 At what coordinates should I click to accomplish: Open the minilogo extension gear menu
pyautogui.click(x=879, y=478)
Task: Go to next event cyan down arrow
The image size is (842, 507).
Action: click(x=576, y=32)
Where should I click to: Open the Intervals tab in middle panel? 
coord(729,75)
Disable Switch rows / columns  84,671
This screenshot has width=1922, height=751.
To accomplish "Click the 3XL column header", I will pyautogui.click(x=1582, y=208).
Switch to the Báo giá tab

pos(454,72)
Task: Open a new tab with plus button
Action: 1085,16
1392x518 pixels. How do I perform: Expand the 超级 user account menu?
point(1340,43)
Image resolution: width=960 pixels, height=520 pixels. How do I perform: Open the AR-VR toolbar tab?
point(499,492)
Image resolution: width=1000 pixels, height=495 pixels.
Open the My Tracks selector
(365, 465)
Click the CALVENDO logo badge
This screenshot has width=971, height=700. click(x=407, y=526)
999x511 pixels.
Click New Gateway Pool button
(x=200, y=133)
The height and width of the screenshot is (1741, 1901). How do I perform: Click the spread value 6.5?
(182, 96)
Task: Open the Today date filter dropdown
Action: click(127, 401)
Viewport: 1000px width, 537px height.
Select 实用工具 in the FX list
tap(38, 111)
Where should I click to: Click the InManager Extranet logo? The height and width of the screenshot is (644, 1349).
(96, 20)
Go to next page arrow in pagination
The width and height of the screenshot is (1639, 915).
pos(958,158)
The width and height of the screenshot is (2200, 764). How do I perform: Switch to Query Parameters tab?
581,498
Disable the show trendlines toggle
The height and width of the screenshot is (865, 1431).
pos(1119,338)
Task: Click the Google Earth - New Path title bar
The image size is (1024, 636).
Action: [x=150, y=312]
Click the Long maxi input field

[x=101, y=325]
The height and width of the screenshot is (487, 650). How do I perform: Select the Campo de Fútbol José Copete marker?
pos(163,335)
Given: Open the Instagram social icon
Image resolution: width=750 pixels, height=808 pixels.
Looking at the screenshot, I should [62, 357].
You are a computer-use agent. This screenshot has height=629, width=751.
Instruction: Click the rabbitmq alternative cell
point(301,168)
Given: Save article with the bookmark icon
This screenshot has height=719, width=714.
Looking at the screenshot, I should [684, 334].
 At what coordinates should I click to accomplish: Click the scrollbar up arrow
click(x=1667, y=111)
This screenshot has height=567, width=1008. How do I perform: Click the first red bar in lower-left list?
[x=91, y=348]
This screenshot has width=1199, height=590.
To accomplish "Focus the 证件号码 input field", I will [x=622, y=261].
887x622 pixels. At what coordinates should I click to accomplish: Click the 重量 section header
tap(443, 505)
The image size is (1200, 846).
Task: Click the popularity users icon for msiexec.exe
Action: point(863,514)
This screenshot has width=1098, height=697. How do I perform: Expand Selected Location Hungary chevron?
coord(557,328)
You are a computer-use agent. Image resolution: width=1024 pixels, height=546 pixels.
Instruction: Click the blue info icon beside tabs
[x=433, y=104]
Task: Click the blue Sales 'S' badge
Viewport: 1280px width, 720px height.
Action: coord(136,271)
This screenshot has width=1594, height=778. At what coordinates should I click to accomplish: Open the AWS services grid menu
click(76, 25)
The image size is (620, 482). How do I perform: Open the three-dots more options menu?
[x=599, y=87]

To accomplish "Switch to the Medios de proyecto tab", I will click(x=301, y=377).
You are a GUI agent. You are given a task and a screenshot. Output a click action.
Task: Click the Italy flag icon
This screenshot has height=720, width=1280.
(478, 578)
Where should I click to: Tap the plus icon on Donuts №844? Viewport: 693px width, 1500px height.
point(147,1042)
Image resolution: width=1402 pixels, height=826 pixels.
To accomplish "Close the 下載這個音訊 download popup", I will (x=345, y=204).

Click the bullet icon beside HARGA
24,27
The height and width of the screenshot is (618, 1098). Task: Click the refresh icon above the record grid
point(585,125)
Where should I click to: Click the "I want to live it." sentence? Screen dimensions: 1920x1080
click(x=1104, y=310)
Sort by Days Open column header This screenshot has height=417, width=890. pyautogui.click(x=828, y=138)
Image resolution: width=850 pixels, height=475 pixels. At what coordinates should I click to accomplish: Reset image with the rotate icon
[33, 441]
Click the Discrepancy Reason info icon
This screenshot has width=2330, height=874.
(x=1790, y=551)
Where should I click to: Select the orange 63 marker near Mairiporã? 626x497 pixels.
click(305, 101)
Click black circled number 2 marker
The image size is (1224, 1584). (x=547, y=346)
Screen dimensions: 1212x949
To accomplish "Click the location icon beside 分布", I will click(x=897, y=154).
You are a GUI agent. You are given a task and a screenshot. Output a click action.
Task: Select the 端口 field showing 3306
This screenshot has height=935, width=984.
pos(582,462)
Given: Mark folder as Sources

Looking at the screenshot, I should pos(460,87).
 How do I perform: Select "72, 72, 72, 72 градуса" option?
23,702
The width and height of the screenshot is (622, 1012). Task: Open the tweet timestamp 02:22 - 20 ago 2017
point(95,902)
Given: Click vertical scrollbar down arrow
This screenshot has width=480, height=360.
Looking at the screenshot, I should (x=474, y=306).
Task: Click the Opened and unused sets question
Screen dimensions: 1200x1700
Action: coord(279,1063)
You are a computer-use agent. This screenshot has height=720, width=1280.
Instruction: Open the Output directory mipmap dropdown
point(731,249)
§ §
Task description: If a line in the records contains the word "agent", copy it.

Answer for the task:
You are a computer-use agent. This screenshot has height=629, width=751.
You are a computer-use agent. Image resolution: width=1024 pixels, height=546 pixels.
You are a GUI agent. You are given a task and a screenshot. Output a click action.
You are a GUI agent. You are given a task and a screenshot. Output a click action.
You are a computer-use agent. This screenshot has height=720, width=1280.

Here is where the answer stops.